WHAT YOU NEED TO DO: For each line of the data below that holds "price", copy the line.

◆ ◆ ◆ ◆

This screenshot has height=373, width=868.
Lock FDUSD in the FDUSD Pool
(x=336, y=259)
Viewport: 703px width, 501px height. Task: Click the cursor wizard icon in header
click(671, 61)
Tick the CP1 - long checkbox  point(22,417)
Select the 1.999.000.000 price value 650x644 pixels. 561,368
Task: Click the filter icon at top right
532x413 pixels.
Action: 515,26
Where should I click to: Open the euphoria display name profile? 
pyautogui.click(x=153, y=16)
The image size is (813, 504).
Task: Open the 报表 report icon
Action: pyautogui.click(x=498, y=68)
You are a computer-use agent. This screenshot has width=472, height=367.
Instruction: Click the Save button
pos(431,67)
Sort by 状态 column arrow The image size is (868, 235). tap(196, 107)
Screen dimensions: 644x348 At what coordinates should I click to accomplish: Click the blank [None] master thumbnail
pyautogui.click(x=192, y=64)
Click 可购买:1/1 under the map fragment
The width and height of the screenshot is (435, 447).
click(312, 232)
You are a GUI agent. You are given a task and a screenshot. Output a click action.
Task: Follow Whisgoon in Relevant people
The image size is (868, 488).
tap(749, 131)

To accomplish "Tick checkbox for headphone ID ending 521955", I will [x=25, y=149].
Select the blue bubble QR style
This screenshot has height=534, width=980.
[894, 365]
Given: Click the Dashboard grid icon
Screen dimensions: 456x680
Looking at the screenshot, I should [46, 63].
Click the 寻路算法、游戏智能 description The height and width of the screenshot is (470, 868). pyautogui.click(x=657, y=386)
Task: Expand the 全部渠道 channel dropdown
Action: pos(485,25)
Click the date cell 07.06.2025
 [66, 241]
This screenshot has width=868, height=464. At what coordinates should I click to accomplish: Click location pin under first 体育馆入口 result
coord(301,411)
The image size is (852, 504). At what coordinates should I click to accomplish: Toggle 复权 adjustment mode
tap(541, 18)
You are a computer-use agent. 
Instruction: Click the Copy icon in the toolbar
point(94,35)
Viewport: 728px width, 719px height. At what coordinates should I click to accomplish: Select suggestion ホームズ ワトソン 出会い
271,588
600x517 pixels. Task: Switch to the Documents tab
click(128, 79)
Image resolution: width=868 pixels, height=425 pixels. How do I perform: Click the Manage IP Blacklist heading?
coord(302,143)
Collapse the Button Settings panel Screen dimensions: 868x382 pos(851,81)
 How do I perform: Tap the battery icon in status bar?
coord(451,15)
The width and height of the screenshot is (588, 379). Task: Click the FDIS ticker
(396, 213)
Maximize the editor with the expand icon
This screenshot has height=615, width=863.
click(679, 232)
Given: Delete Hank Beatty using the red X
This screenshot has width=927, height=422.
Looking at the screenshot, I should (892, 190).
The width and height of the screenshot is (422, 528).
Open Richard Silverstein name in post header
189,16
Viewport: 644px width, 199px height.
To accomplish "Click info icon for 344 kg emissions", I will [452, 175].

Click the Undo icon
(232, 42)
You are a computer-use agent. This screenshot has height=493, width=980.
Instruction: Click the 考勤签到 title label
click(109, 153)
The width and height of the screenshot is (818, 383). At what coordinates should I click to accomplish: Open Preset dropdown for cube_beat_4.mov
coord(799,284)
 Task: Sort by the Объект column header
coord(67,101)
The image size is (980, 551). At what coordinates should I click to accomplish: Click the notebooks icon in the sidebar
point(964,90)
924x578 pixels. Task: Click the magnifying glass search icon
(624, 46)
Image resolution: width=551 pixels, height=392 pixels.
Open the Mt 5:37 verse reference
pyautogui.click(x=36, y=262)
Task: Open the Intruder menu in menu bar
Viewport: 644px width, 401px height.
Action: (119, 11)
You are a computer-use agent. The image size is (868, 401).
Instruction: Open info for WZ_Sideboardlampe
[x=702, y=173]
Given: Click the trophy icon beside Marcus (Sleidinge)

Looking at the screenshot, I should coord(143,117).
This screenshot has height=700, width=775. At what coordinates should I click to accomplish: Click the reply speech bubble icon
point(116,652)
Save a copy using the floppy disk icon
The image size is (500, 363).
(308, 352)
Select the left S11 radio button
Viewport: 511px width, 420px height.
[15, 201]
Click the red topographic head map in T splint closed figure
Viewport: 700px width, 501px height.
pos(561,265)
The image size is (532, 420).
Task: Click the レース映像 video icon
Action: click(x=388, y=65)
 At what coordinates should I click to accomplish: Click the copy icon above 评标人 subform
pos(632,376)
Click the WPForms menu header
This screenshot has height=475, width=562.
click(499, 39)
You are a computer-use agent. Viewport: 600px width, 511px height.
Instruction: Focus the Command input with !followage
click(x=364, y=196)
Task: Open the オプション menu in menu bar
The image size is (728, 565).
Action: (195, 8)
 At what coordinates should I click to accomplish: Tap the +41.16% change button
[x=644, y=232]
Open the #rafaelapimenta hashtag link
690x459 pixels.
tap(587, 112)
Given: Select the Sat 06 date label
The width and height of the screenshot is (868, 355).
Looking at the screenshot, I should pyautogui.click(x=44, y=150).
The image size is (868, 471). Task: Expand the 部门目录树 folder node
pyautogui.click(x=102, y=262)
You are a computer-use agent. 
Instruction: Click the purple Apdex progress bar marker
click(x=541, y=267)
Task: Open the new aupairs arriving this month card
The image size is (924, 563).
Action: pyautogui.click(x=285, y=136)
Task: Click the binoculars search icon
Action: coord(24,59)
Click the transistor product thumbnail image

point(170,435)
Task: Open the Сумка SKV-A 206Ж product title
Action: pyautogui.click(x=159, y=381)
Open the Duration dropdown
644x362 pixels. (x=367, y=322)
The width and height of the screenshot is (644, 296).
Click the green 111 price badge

◆ ◆ ◆ ◆

SOLUTION:
Select the 1.999.000.000 price value 650x644 pixels. 561,368
Click the green 111 price badge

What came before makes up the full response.